• _Instrução dada A_: Diga se cada afirmação abaixo está de acordo com o trecho sobre economia e política, respondendo sim ou não e citando literalmente as palavras do trecho que decidem a questão. (i) O reencontro com o ex-dirigente sindical aconteceu numa fila de caixa eletrônico num shopping. (ii) Os operários metalúrgicos do ABC paulista lutavam contra a ditadura. (iii) O Pólo Petroquímico de Camaçari fica na região metropolitana de Recife.
• _Instrução dada B_: Retome, por favor, o trecho sobre economia e política a partir da última frase apresentada e dê continuidade ao texto.

Economia e política na fila do caixa eletrônico

Por Edilson Silva

Neste final de ano reencontrei um companheiro, ex-dirigente sindical, conhecido de longa data, que há tempos não via. Encontramo-nos, por acaso, numa fila de caixa eletrônico num shopping. Como acontece quase sempre comigo, as pessoas puxam assuntos ligados à política. Após os cumprimentos, ele passou a criticar as opções da população no processo eleitoral, dizendo que o povo não tinha consciência do voto.


Retruquei-o, sacando uma máxima marxista: é a existência que determina a consciência. Pedi a ele que observasse bem à sua volta, o shopping lotado, filas nos caixas eletrônicos, nas escadas rolantes, pessoas com sacolas, filas no estacionamento, o consumo em alta e a economia girando. Puxei-o para perceber que são estes fatores que determinam a consciência política resultante e hegemônica numa sociedade.


Lembrei a ele que durante a ditadura militar mais recente no Brasil, enquanto a economia encontrava-se estável, gerando empregos e adubando otimismo na população, a sua grande maioria não queria saber se tinha ou não democracia, se tinha ou não seres humanos sendo assassinados e brutalizados em rituais de tortura por agentes do estado.


A ditadura só começou a ser questionada com força transformadora quando a grave crise internacional do petróleo atingiu em cheio a economia e particularmente a indústria automobilística brasileira, localizada no ABC paulista. Aqueles operários metalúrgicos que enfrentaram o Estado armado e um regime que impedia greves não lutavam contra uma ditadura, mas pelos seus empregos e salários.


Isto não significa dizer que a luta contra a ditadura empreendida por Dom Helder, Gregório Bezerra, Mariguela, Lamarca e tantos outros como os democratas históricos oriundos do antigo MDB, foi em vão. Pelo contrário, foi a soma das duas resistências, combinada com outros fatores, que permitiu um salto de qualidade na organização da democracia que vivemos hoje.


Avancei um pouco e tracei para o meu companheiro um paralelo entre o que acontece hoje em Pernambuco, via Pólo de Suape, com o que aconteceu na Bahia a partir de 1978, via Pólo Petroquímico de Camaçari, na região metropolitana de Salvador. Aqueles investimentos, que como aqui também receberam ao longo do tempo um sistema de montagem de automóveis, a Ford, deram musculatura política nacional ao então governador baiano e, como aqui, mas via eleição indireta, deram-lhe também uma reeleição. O então governador baiano em 1978 chamava-se Antônio Carlos Magalhães, vulgo ACM, que dispensa maiores apresentações. Ironia do destino ou coerência estratégica do capital, tanto em 1978 quanto em 2010, a economia internacional vivia uma grave crise.

• _Dados coletados_:
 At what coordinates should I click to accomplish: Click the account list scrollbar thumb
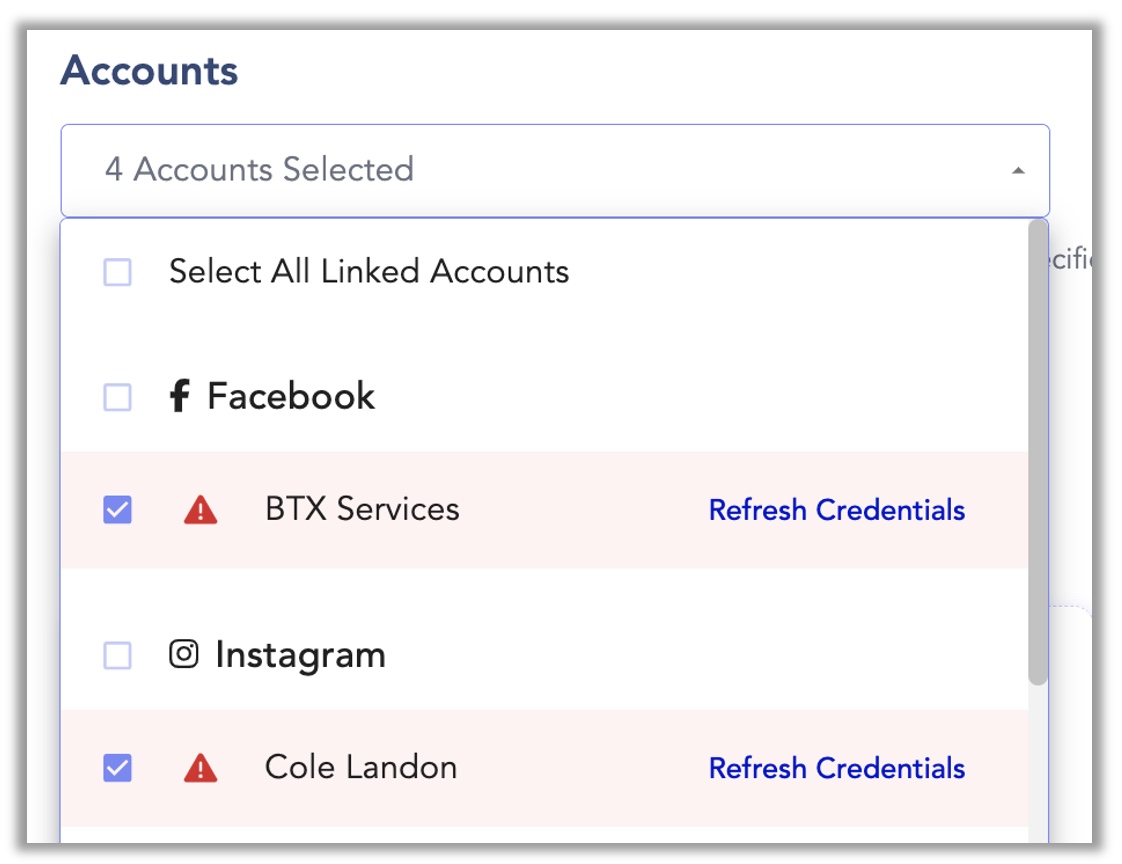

• _Resultado do exercício A_:
(i) Sim: "Encontramo-nos, por acaso, numa fila de caixa eletrônico num shopping."
(ii) Não: "não lutavam contra uma ditadura, mas pelos seus empregos e salários."
(iii) Não: "via Pólo Petroquímico de Camaçari, na região metropolitana de Salvador."

• _Resultado do exercício B_:
Então, se o pólo de Camaçari deu votos e um poder quase absoluto a um político truculento como ACM, criando na Bahia o fenômeno do “Carlismo”, permitindo-lhe inclusive sonhar com a presidência da República para o filho, Luis Eduardo - de triste fim-, porque Suape não daria reeleição, musculatura política nacional e outros poderes ao jovem governador Eduardo Campos, que, admitamos, é de longe mais simpático e palatável que ACM¿


Meu velho companheiro então insistiu: “mas temos o pior salário da educação pública do Brasil, a saúde pública um caos, transporte público uma vergonha, o aquecimento global já nos atinge... será que o povo não tá vendo isso¿” Insisti também, dizendo a ele que o capitalismo tem a magia de dialogar fundo com nosso individualismo e adormecer nossos instintos coletivos, que chamo particularmente de razão.


Na medida em que se tem sensação de mobilidade social, de capacidade de consumo individual, tem-se também a perspectiva de comprar os serviços e condições de vida que deveriam ser públicos e coletivos: o problema da educação pode-se resolver colocando os filhos em escola particular; sobre a saúde, pode-se fazer um plano de saúde privado; sobre os transportes, pode-se comprar um carro ou uma moto; sobre o aquecimento global, pode-se comprar ar-condicionado para a casa e o carro, etc.


Pronto, assim se resolveria o problema sob a ótica e lógica liberal-individualista do capital na consciência de grande parte das pessoas. É uma espécie de privatização que parte da intimidade das pessoas para o seu mundo exterior, de dentro para fora dos indivíduos.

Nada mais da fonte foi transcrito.